Now, this is the best DIY cooler project to do when you need a ‘new’ one already. Why? Because it has a lot more features than all the other outdoor coolers out there!
This DIY idea makes use of an old, non-working fridge and pallets, meaning it can be a very inexpensive project if you have free access to these materials. If not, try Craigslist and ask local pallet suppliers. That will surely still be easy on your pocket. 😉
Though it seems like a big upcycling project, anyone can finish it even in just one weekend. You don’t need to be a professional, and you don’t need very special building tools and equipment for the entire process.
What’s great about this DIY cooler is that you have the option to use the small compartment for little gatherings, or the large one for really big parties. The small cooler also works great for chilling some salad, fruits, and other food, while you use the bigger compartment for all the drinks.
If you’re not using the big compartment, you can use its lid as a counter for preparing food or as an extra table!

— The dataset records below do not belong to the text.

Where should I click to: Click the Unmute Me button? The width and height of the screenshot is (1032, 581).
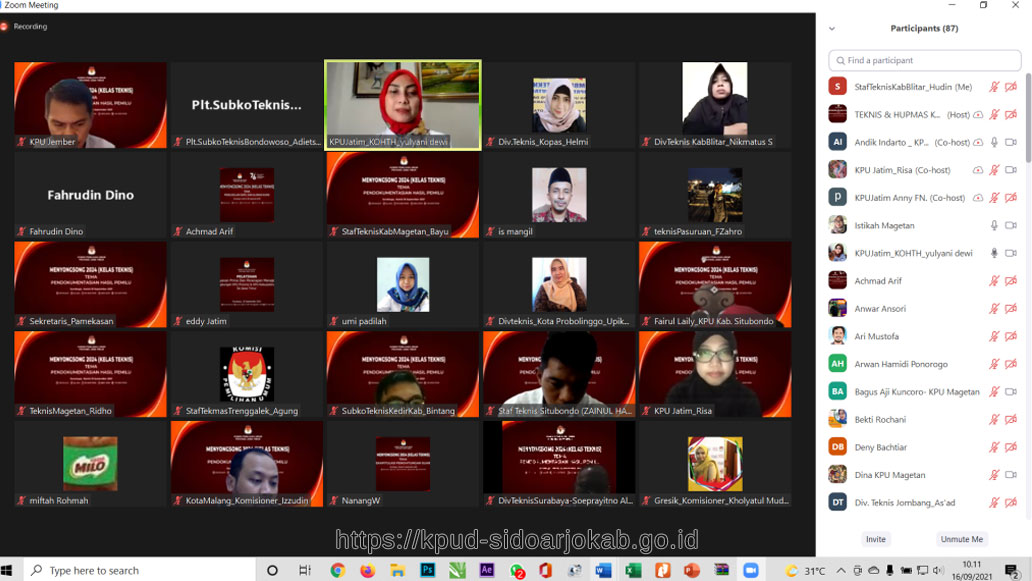click(x=961, y=539)
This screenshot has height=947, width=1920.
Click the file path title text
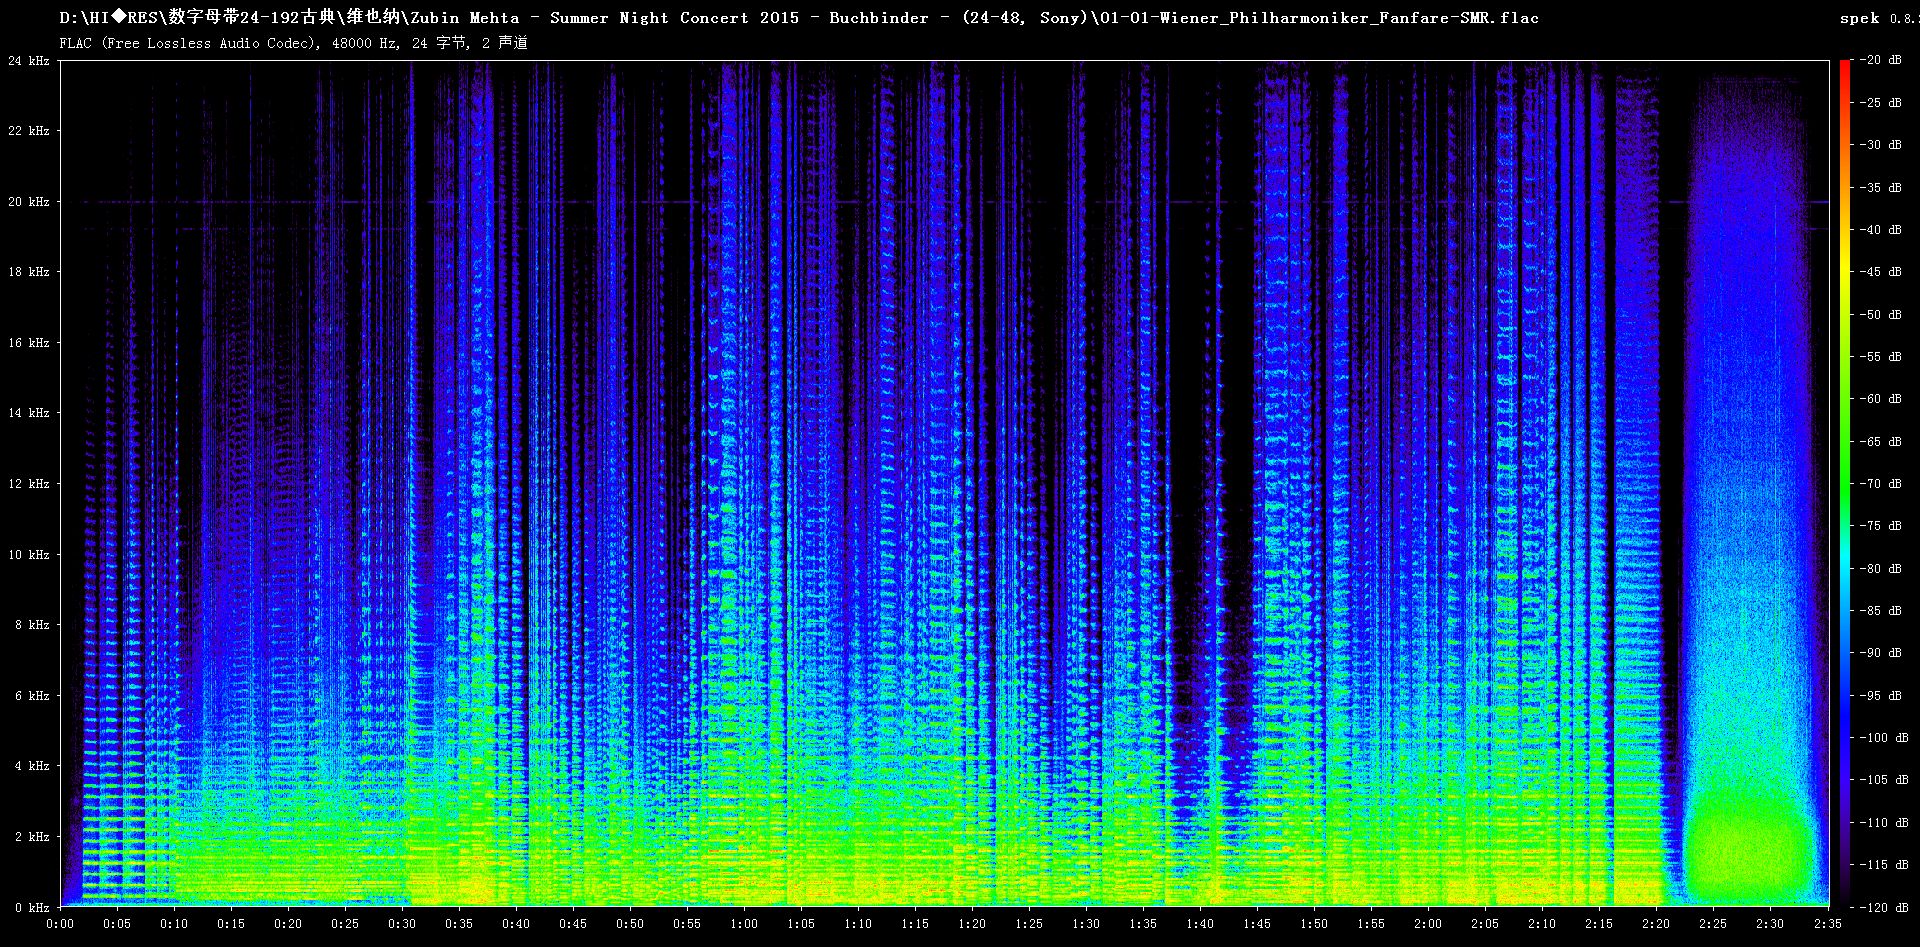pyautogui.click(x=798, y=18)
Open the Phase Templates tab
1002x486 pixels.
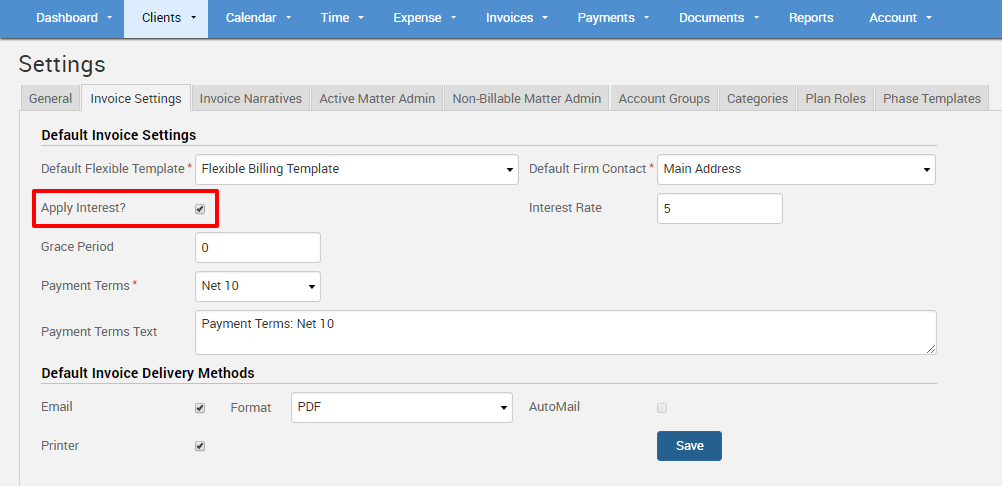tap(931, 98)
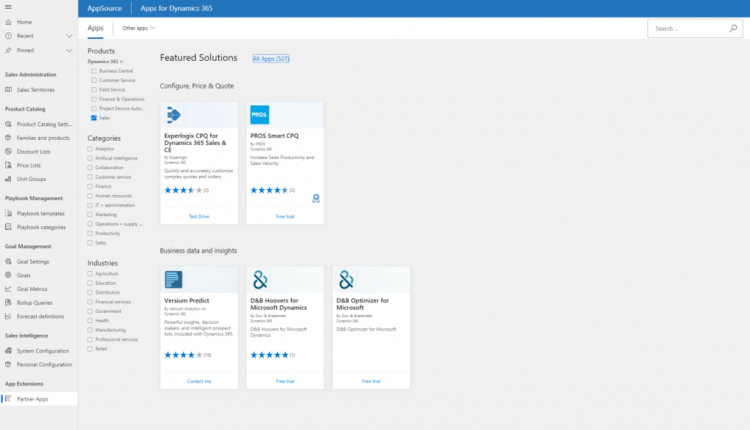Open the All Apps (527) link
The width and height of the screenshot is (750, 430).
tap(270, 59)
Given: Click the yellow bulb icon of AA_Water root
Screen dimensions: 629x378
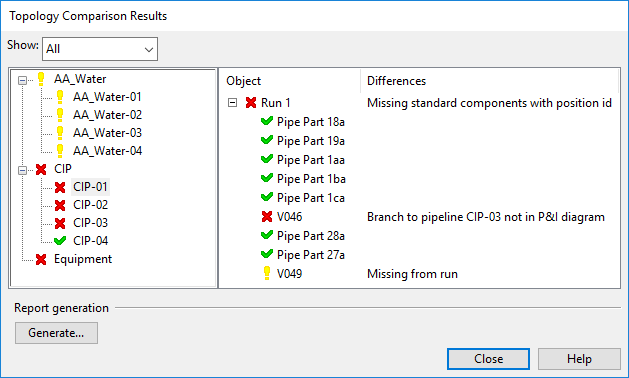Looking at the screenshot, I should 41,79.
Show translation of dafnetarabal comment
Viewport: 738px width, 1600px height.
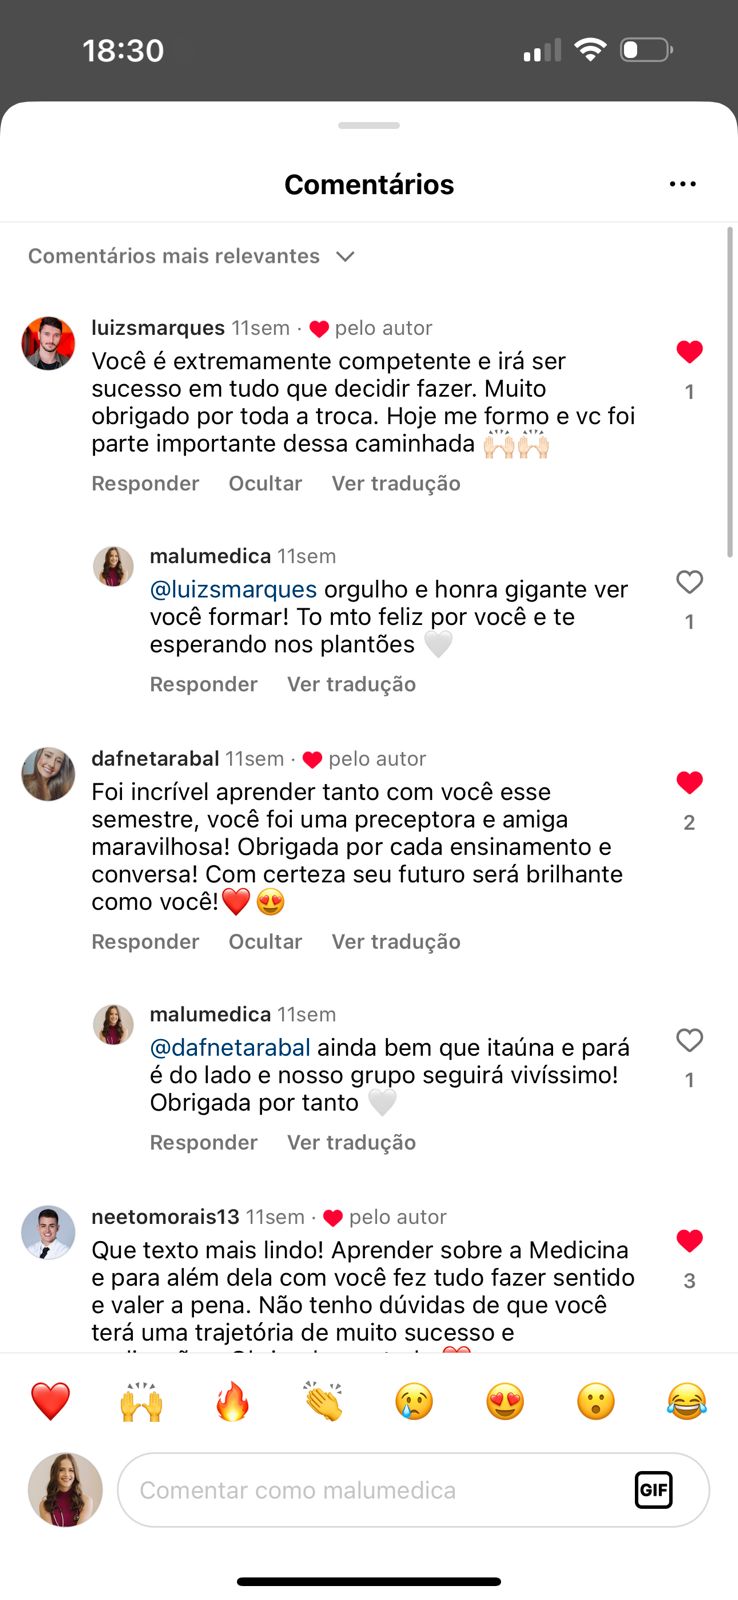(396, 942)
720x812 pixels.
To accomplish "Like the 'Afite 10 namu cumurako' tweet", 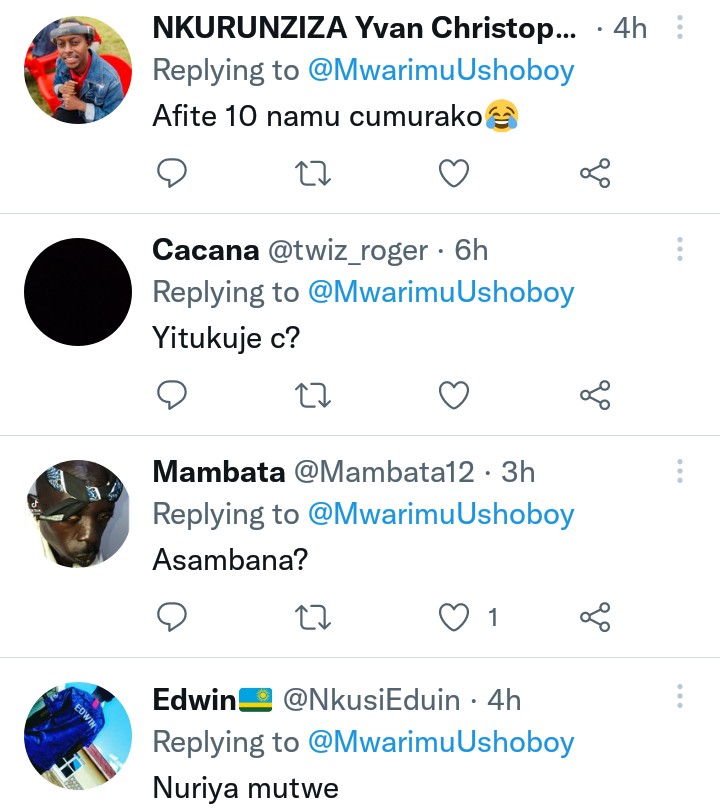I will click(455, 174).
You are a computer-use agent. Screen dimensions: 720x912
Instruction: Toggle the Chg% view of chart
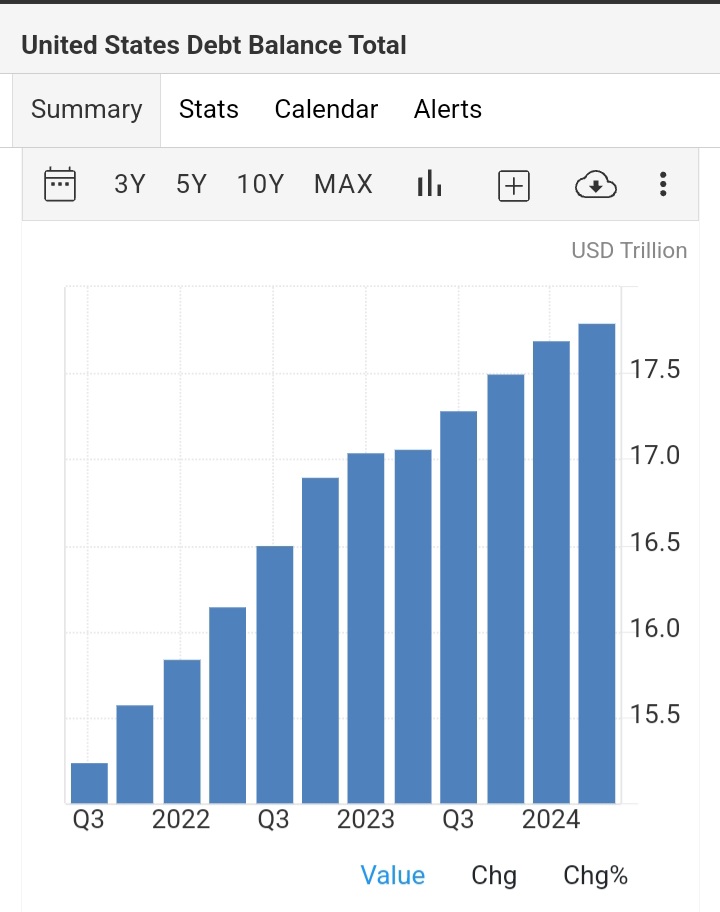pos(596,875)
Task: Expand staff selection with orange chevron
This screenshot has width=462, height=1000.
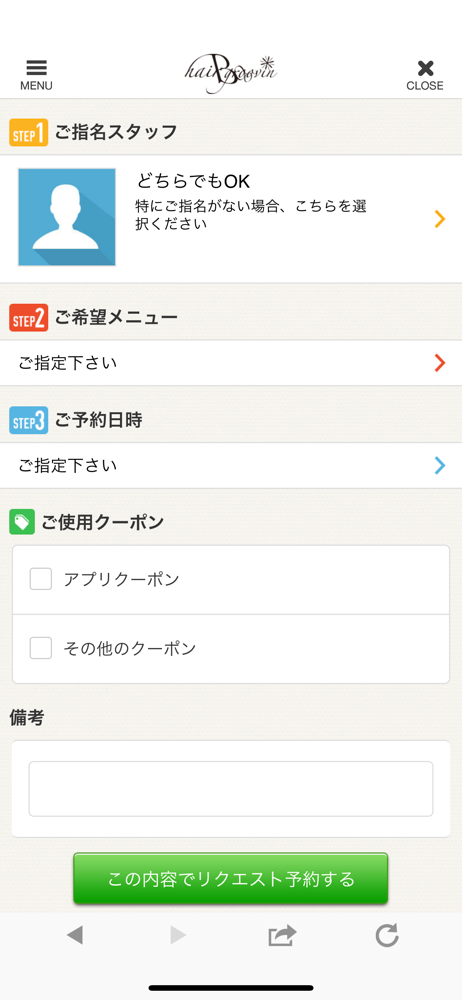Action: pyautogui.click(x=440, y=219)
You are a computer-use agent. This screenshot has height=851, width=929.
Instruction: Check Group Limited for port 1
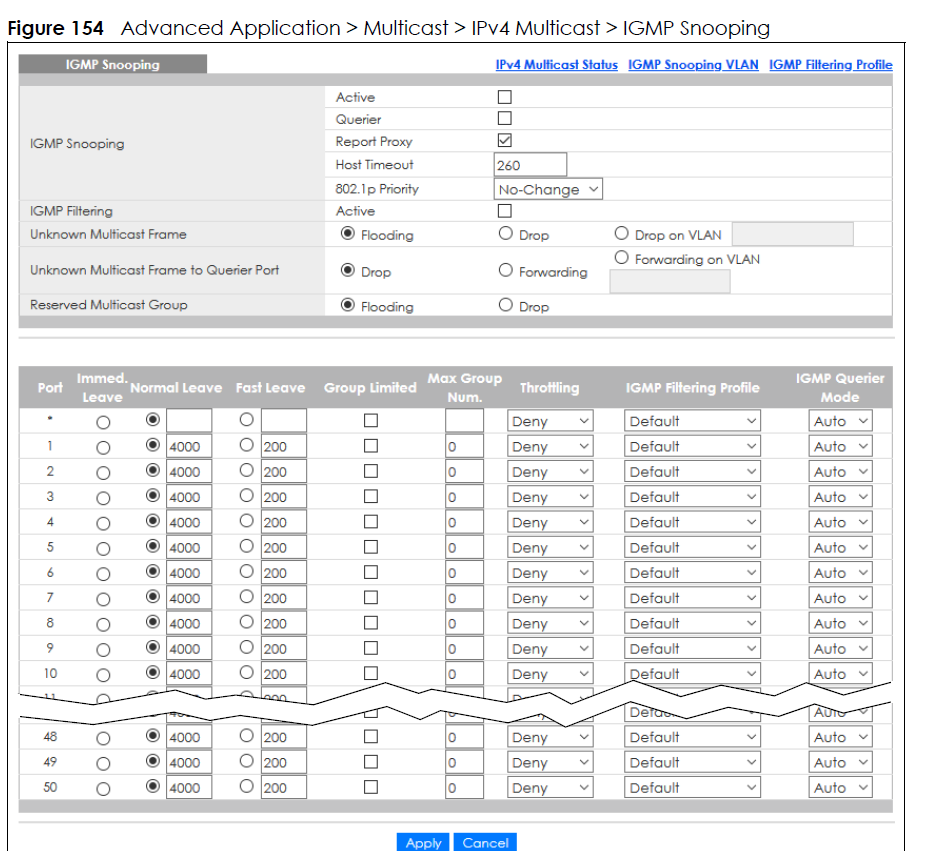pyautogui.click(x=370, y=445)
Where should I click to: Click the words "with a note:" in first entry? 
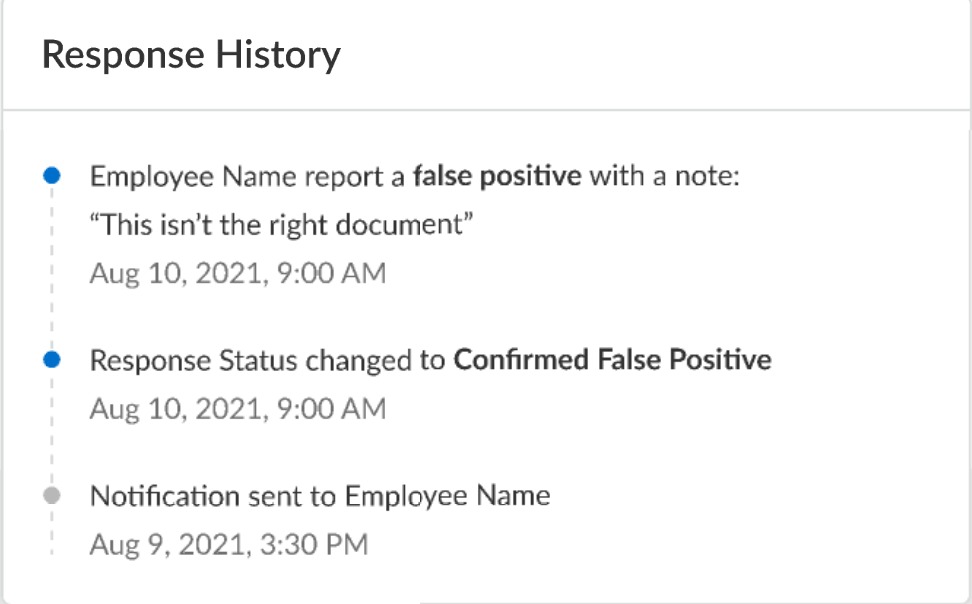tap(663, 177)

And you don’t have to worry about cleaning the cooler afterward. This tutorial also discusses how to provide good drainage for easy cleaning and maintenance.
Just add wheel casters for easy moving anywhere in your backyard. Then add a blackboard menu so that guests readily know what’s inside. And there you have it, the perfect rustic outdoor cooler that is also a great conversation starter with guests!
Hmm, do you think this cooler can get any better?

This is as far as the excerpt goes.